TEXT BLOCK START

Anxious attachers are more likely to experience future romantic success after a breakup.
It may also be the case that anxious attachers experience future relationship satisfaction and personal success as a result of the breakup experience. Their fear of subsequent relationship failure may encourage them to develop skills that allow them to maintain future relationships more successfully and, therefore, increase the likelihood that they will experience long, stable, and happy relationships down the line.

Disorganized Attachment and Breakup

A disorganized attachment is rooted in a childhood of perceived fear. In some cases, a child may have experienced neglect, abuse, or trauma or perhaps witnessed their caregiver acting this way towards others. Either way, the disorganized attacher struggled to make sense of their caregiver’s actions – they simultaneously desired love and affection from them, while also fearing what the caregiver was capable of.

Adults with a disorganized attachment style tend to continue to struggle to understand the way other people behave. Consequently, the disorganized attacher lacks a coherent approach to how they act around their romantic partners; they often seek out affection and intimacy, and then push it away as soon as it is offered.

This lack of consistent behavior is also evident in disorganized attachment breakups.

TEXT BLOCK END
DATA SECTION START

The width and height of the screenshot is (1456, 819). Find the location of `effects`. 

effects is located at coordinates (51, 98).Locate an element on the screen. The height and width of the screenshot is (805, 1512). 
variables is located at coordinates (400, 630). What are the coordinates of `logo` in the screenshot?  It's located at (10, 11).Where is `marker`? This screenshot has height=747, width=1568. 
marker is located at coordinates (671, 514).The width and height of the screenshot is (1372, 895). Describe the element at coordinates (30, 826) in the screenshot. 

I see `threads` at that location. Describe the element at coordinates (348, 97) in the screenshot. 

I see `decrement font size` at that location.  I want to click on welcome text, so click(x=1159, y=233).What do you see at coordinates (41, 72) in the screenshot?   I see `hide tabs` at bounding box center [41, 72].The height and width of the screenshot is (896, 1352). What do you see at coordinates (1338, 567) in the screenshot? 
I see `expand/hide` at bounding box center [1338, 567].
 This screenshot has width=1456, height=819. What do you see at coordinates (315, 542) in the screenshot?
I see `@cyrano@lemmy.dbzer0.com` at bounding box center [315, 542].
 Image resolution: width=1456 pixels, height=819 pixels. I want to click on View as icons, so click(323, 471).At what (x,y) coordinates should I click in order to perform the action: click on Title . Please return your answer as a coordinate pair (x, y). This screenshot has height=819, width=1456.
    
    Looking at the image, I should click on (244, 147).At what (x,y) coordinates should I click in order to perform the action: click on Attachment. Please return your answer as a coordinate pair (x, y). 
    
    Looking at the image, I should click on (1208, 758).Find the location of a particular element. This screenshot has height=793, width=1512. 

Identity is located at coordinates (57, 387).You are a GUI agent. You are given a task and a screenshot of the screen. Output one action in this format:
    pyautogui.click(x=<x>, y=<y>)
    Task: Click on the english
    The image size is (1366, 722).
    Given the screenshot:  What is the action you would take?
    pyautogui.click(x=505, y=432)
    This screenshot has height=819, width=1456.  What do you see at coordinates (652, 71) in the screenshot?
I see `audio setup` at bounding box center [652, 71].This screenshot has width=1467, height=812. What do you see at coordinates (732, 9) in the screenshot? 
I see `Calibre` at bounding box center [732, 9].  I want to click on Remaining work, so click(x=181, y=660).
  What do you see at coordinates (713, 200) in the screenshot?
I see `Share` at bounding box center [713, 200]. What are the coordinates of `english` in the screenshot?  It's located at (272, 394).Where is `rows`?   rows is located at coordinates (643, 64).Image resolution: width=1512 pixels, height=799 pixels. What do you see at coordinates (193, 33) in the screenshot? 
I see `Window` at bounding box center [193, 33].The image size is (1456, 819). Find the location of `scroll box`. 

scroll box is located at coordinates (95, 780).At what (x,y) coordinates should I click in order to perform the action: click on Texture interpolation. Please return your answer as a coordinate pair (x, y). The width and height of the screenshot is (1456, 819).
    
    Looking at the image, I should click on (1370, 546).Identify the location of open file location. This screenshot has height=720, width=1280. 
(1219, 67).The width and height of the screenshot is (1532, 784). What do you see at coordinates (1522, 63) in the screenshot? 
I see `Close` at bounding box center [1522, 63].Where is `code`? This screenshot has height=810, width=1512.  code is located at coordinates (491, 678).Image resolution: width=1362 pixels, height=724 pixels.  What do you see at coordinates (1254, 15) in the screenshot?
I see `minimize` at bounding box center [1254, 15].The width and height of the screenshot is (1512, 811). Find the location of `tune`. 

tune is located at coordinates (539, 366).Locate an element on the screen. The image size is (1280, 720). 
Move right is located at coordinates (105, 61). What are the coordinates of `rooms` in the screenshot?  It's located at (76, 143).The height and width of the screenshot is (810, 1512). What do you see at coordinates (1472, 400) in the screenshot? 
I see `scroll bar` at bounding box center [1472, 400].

DATA SECTION END

- PROMPT A
Translate this sentence from the passage on attachment and breakups into Spanish: "Adults with a disorganized attachment style tend to continue to struggle to understand the way other people behave."
- PROMPT B
Answer these questions using the passage on attachment and breakups:
(i) What fear may push anxious attachers to develop skills for keeping future relationships?
(ii) What is a disorganized attachment rooted in?
(iii) What do disorganized attachers often do with affection and intimacy once it is offered?
- PROMPT C
Rewrite the paragraph of the passage on attachment and breakups that begins "A disorganized attachment is rooted" as a short list that keeps its main facts.

- WRITTEN REPLY A
Los adultos con un estilo de apego desorganizado tienden a seguir teniendo dificultades para entender la forma en que se comportan otras personas.

- WRITTEN REPLY B
(i) Their fear of subsequent relationship failure.
(ii) A childhood of perceived fear.
(iii) They push it away as soon as it is offered.

- WRITTEN REPLY C
- A disorganized attachment comes from a childhood of perceived fear.
- The child may have experienced neglect, abuse, or trauma, or seen their caregiver act this way toward others.
- The disorganized attacher struggled to make sense of the caregiver's actions.
- They wanted love and affection from the caregiver but also feared what the caregiver was capable of.